The Malian crisis is no longer confined to Mali. Across the Sahel, armed factions are rapidly reorganizing, forging new alliances, and exploiting porous borders. The porous frontiers between Mali, Burkina Faso, and Niger enable militant groups to move freely, while state responses remain stubbornly national. Despite forming a shared political-military alliance, these countries have shown limited capacity—or willingness—to support one another in times of crisis. The recent JNIM-FLA offensive underscored the vulnerability of Bamako’s junta, which now relies almost exclusively on the Africa Corps’ mercenary forces for external backing.

This asymmetry favors groups that prioritize agility over territorial control. The JNIM’s strength lies not in holding ground, but in its ability to inflict sustained damage—disrupting supply lines, ambushing convoys, and forcing costly countermeasures. It does not seek to govern entire regions, but to make governance impossible. In doing so, it turns the Sahel into a theater of political endurance, where the objective is not victory in battle, but the prolonged paralysis of the state.
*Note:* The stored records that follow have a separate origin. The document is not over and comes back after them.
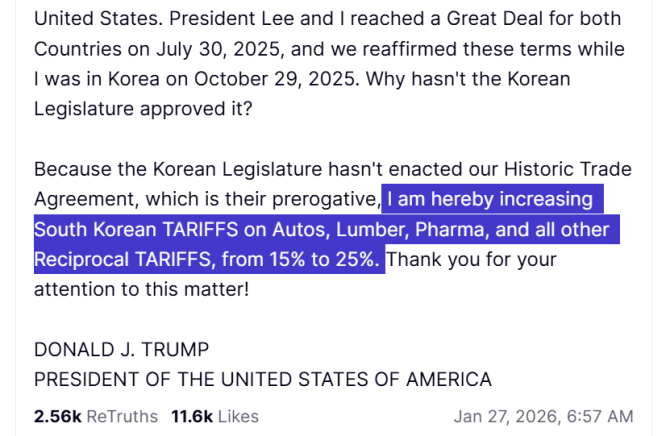Click "PRESIDENT OF THE UNITED STATES OF AMERICA" line
The height and width of the screenshot is (436, 670).
click(x=262, y=380)
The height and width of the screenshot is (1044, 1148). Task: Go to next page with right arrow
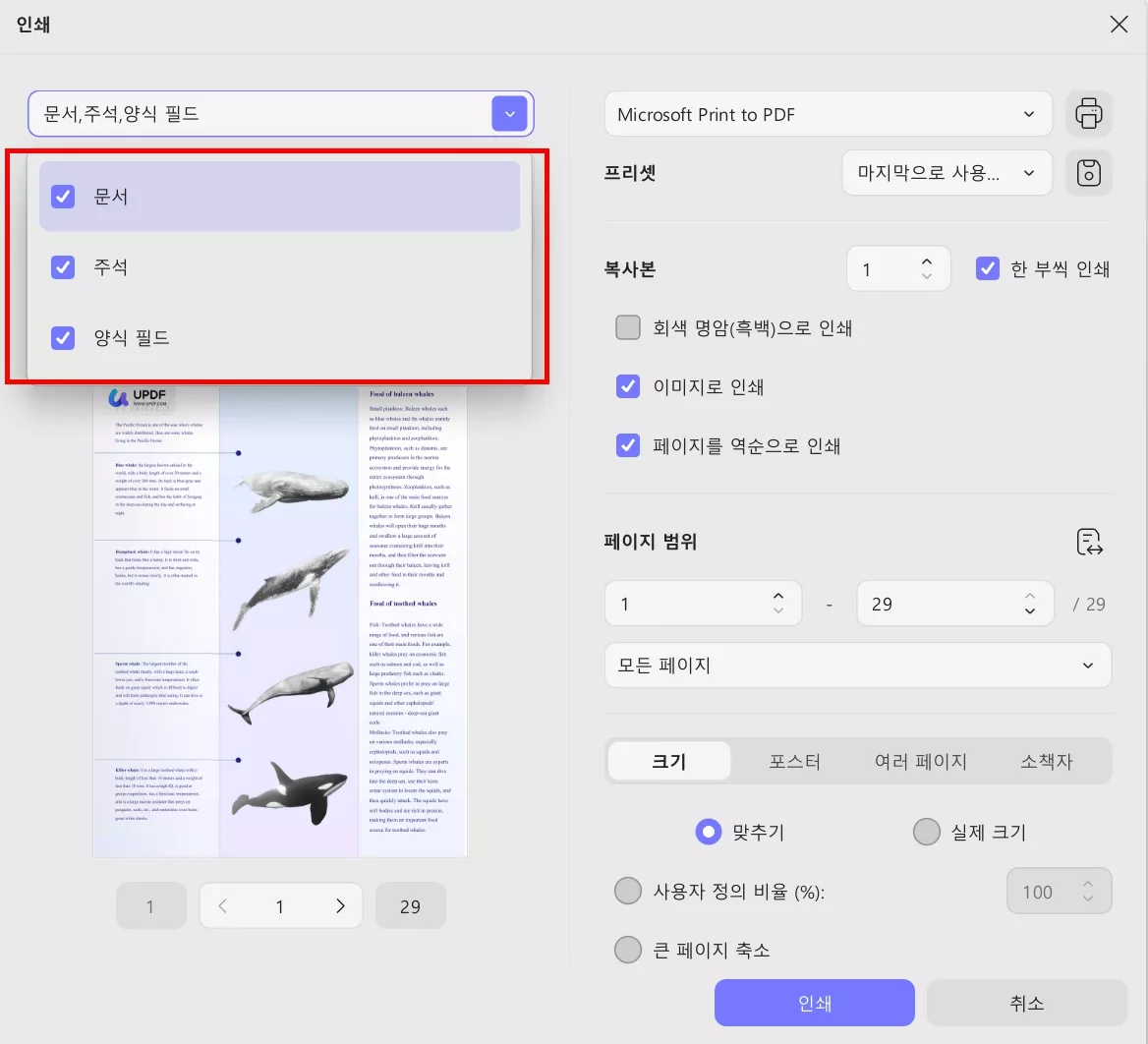coord(340,905)

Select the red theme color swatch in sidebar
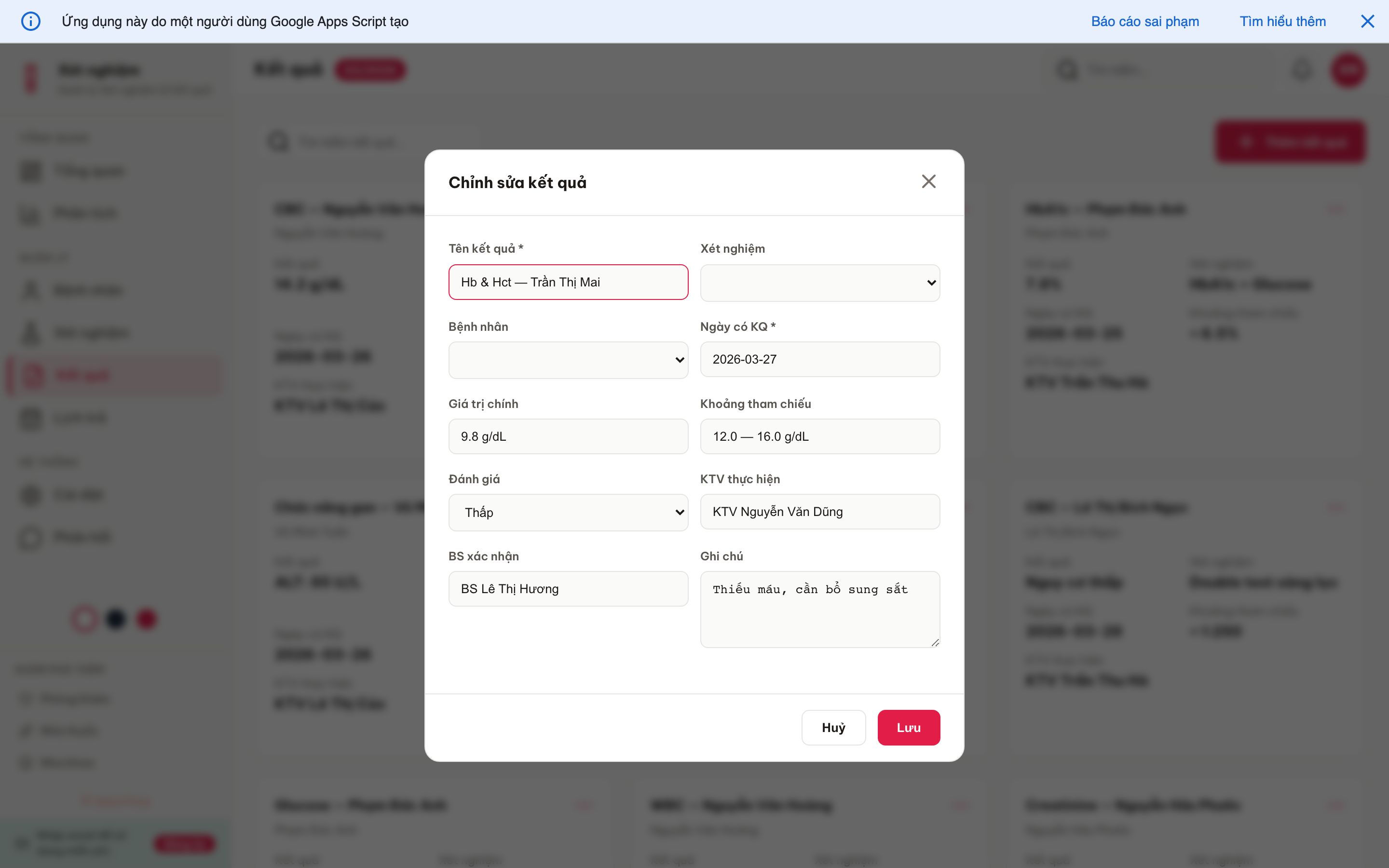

Beyond counterterrorism: the roots of Mali’s instability

A strictly military reading of the crisis obscures deeper realities. The conflict is not merely a struggle against terrorism; it is a crisis of governance, rooted in decades of state abandonment, land disputes, communal rivalries, and structural poverty. In many rural areas, frustration with absent authorities, weak institutions, and economic marginalization has created fertile conditions for armed mobilizations.

Armed groups—including the JNIM—do not always generate these grievances, but they instrumentalize them with alarming skill. The longer the state fails to deliver basic services or enforce the rule of law, the more these groups embed themselves as alternative authorities. The challenge facing Bamako is not simply to defeat an enemy on the battlefield, but to restore a credible, continuous presence in regions that have known only intermittent governance, often in the form of military patrols.

The future of Mali may not be decided by a single decisive battle, but by the ability—or inability—to rebuild public trust and stability beyond the confines of military operations. A war of attrition does not only destroy military positions. It erodes roads, stifles economies, paralyzes administrations, severs social bonds, and, ultimately, undermines the very idea of a governed territory.